Required task: Lay out the lines below as a Markdown table with two columns, Row and Line, leaving out blank lines.
::: The data :::
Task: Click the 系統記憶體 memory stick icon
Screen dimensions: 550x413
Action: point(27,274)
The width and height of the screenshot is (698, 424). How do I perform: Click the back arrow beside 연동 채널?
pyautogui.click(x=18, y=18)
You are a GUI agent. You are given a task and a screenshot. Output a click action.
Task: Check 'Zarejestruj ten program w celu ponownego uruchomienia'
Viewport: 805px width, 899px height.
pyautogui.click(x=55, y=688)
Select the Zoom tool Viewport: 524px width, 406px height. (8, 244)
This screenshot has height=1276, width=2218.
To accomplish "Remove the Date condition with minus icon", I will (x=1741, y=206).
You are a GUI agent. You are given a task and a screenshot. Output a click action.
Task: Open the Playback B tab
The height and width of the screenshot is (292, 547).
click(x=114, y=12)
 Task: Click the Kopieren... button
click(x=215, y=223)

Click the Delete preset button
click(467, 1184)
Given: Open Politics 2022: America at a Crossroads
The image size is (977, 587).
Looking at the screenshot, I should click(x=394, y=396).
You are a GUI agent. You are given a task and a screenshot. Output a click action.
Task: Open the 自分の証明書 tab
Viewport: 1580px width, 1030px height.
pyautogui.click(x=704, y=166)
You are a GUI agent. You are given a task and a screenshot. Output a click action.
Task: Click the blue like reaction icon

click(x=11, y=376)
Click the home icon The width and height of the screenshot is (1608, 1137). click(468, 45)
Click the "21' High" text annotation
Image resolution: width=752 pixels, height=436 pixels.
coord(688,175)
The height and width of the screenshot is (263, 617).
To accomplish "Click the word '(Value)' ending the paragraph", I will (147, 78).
:::
Completed task:
| Row | Line |
|---|---|
| 1 | Task: Click the 系統記憶體 memory stick icon |
| 2 | Screen dimensions: 550x413 |
| 3 | Action: point(27,274) |
| 4 | The width and height of the screenshot is (698, 424). How do I perform: Click the back arrow beside 연동 채널? |
| 5 | pyautogui.click(x=18, y=18) |
| 6 | You are a GUI agent. You are given a task and a screenshot. Output a click action. |
| 7 | Task: Check 'Zarejestruj ten program w celu ponownego uruchomienia' |
| 8 | Viewport: 805px width, 899px height. |
| 9 | pyautogui.click(x=55, y=688) |
| 10 | Select the Zoom tool Viewport: 524px width, 406px height. (8, 244) |
| 11 | This screenshot has height=1276, width=2218. |
| 12 | To accomplish "Remove the Date condition with minus icon", I will (x=1741, y=206). |
| 13 | You are a GUI agent. You are given a task and a screenshot. Output a click action. |
| 14 | Task: Open the Playback B tab |
| 15 | The height and width of the screenshot is (292, 547). |
| 16 | click(x=114, y=12) |
| 17 |  Task: Click the Kopieren... button |
| 18 | click(x=215, y=223) |
| 19 | Click the Delete preset button |
| 20 | click(467, 1184) |
| 21 | Given: Open Politics 2022: America at a Crossroads |
| 22 | The image size is (977, 587). |
| 23 | Looking at the screenshot, I should click(x=394, y=396). |
| 24 | You are a GUI agent. You are given a task and a screenshot. Output a click action. |
| 25 | Task: Open the 自分の証明書 tab |
| 26 | Viewport: 1580px width, 1030px height. |
| 27 | pyautogui.click(x=704, y=166) |
| 28 | You are a GUI agent. You are given a task and a screenshot. Output a click action. |
| 29 | Task: Click the blue like reaction icon |
| 30 | click(x=11, y=376) |
| 31 | Click the home icon The width and height of the screenshot is (1608, 1137). click(468, 45) |
| 32 | Click the "21' High" text annotation |
| 33 | Image resolution: width=752 pixels, height=436 pixels. |
| 34 | coord(688,175) |
| 35 | The height and width of the screenshot is (263, 617). |
| 36 | To accomplish "Click the word '(Value)' ending the paragraph", I will (147, 78). |